Undangan Shalat Subuh
Dalam rangka meningkatkan niat jamaah untuk beribadah subuh berjamaah di masjid, ta’mir Masjid Jogokariyan memiliki cara tersendiri. Mereka membuat undangan khusus kepada seluruh jama’ah yang disertai dengan nama lengkap mereka. Undangan tersebut berbunyi, “Mengharap kehadiran Bapak/Ibu/Saudara .... dalam acara Salat Subuh Berjama’ah, besok pukul 04.15 WIB di Masjid Jogokariyan.”. Di dalam undangan tersebut juga disertai hadist-hadist mengenai pentingnya beribadah Subuh berjamaah di masjid. Undangan semacam itu terlihat sangat eksklusif dan terbukti mampu meningkatkan jumlah jamaah shalat subuh berjamaah di Masjid Jogokariyan.[4]

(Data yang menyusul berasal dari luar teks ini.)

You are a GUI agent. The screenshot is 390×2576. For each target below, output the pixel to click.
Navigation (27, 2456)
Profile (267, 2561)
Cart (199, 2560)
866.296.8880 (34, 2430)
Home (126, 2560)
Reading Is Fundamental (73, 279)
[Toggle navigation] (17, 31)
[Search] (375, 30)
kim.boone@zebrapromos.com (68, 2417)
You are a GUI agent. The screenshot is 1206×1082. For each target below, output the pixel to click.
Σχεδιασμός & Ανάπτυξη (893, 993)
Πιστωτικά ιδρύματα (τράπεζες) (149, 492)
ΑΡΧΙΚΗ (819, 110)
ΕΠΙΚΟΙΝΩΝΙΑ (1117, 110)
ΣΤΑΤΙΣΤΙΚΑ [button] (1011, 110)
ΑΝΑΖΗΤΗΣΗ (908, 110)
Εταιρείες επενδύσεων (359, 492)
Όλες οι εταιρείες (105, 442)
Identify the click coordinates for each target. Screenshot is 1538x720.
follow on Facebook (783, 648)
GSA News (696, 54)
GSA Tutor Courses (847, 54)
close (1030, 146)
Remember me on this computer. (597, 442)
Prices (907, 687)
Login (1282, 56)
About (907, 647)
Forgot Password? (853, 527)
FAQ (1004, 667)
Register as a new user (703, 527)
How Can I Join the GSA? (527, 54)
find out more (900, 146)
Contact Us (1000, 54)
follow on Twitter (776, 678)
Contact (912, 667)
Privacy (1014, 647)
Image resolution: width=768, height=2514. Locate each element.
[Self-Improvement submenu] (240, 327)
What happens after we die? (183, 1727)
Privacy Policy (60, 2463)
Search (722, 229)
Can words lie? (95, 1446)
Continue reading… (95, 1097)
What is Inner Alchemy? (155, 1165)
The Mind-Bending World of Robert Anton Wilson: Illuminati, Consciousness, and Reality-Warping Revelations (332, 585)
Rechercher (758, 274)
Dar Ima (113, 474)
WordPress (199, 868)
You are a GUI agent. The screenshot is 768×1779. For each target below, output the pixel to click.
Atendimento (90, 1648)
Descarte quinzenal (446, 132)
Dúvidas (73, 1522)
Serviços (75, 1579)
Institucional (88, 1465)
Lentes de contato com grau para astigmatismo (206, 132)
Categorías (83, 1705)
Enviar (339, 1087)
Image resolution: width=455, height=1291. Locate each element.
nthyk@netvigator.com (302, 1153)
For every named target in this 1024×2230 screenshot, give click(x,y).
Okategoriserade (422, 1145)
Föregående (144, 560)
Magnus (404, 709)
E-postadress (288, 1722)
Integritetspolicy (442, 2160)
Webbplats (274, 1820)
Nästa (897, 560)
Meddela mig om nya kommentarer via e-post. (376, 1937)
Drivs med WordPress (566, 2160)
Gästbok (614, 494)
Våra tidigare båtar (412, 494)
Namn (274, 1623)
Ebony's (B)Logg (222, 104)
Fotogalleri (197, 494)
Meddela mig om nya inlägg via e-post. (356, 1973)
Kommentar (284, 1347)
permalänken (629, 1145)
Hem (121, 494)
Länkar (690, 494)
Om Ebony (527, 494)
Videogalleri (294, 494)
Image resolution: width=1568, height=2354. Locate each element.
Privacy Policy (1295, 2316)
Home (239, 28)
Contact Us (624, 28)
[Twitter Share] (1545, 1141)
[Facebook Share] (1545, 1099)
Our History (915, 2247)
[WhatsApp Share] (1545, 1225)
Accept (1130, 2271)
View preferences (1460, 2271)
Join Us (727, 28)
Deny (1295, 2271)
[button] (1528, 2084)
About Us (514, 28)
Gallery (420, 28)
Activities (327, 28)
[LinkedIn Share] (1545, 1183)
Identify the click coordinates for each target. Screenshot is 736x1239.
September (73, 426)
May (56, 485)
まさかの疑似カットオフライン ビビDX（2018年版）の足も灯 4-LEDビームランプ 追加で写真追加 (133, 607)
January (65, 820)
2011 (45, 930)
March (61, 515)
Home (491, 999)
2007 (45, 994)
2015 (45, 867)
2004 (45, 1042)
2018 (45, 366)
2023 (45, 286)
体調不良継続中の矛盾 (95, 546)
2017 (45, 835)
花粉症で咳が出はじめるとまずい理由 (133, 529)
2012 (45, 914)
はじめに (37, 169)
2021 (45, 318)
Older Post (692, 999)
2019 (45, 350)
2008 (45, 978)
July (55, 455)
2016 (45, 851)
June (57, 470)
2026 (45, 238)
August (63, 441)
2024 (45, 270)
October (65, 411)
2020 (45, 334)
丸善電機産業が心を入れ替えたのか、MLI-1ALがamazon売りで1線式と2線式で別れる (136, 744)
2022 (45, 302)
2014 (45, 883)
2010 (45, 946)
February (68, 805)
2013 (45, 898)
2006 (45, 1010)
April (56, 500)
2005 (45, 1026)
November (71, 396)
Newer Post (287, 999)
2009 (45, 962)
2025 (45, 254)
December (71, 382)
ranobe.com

Gerakan Sisa Infak Nol Rupiah
Berbeda dengan masjid pada umumnya, Masjid Jogokariyan sangat berupaya agar saldo infak yang diberikan jamaah habis setiap pekan alias nol rupiah, kecuali apabila ada perencanaan pembangunan atau renovasi tertentu. Para pengurus berpendapat bahwa infak jamaah bukan seharusnya disimpan di dalam rekening, melainkan harus dipergunakan untuk memaslahatan umat agar dapat memiliki nilai guna. Pemanfaatan uang infak pun bermacam-macam, selain untuk operasional masjid, juga digunakan untuk kebutuhan mendesak jamaah atau warga yang tinggal di sekitar masjid. Sebagai misal, apabila ada jamaah yang anaknya perlu membayar uang sekolah, berobat ke rumah sakit, dan lain-lain. Menurut mereka, sangat tidak etis ketika saldo rekening bank masjid menumpuk tetapi di sekeliling mereka masih banyak warga yang mersakan kesulitan hidup.[4]
Gerakan Jamaah Mandiri
Gerakan Jamaah Mandiri diinisasi oleh Masjid Jogokariyan yang bertujuan untuk menghitung jumlah infak ideal yang perlu dibayarkan oleh jamaah. Setiap jamaah akan diberi tahu jumlah uang infaknya tiap pekan, apabila jumlah yang ditentukan sesuai dengan jumlah yang diinfakan, maka jamaah tersebut disebut sebagai jamaah mandiri. Apabila uang infaknya lebih, mereka disebut sebagai jamaah pensubsidi, sedangkan apabila uang infaknya kurang, mereka akan disebut sebagai jamaah disubsidi. Metode semacam itu mampu membuat nominal infak yang diterima oleh Masjid Jogokariyan meningkat sebesar 400% setiap minggu.[9] Ta’mir masjid pun akan memberikan laporan transparan terkait alur pemasukan dan pengeluaran dana, sehingga jamaah akan merasa senang berinfak sekali pun tidak diminta. Hal itu diharapkan oleh ta’mir sebagai upaya agar ketika akan melakukan renovasi masjid, mereka tidak perlu membebani jamaah dengan proposal.[8]
Skenario Planning
Masjid Jogkariyan memiliki strategi dakwah yang terencana dengan tema-tema tertentu setiap periodenya. Sebagai misal, pada periode 2000-2005, strategi dakwah Masjid Jogokariyan bertekad untuk mengubah tradisi kaum abangan di Kampung Jogokariyan menjadi islami murni. Hal itu dimaksudkan karena sebagian besar penduduk Kampung Jogokariyan adalah bekas abdi dalem keraton yang mempraktikan ajaran Islam dengan kultur Jawa. Masjid Jogokariyan juga mengajak anak-anak muda yang gemar bermabuk-mabukan di jalan untuk diarahkan ke masjid. Ta’mir terutama, menjadikan mereka sebagai petugas keamanan masjid. Selain itu, Masjid Jogokariyan juga mengajak anak-anak kecil untuk beraktivitas di lingkungan masjid. Hal itu dimaksudkan agar anak-anak memiliki kecintaan kepada masjid dan hati mereka selalu terpaut kepada masjid. Lebih jauh lagi, di periode tersebut, Masjid Jogokariyan mulai gencar untuk mengajak warga yang tinggal di sekitar masjid untuk shalat berjamaah di masjid.[8]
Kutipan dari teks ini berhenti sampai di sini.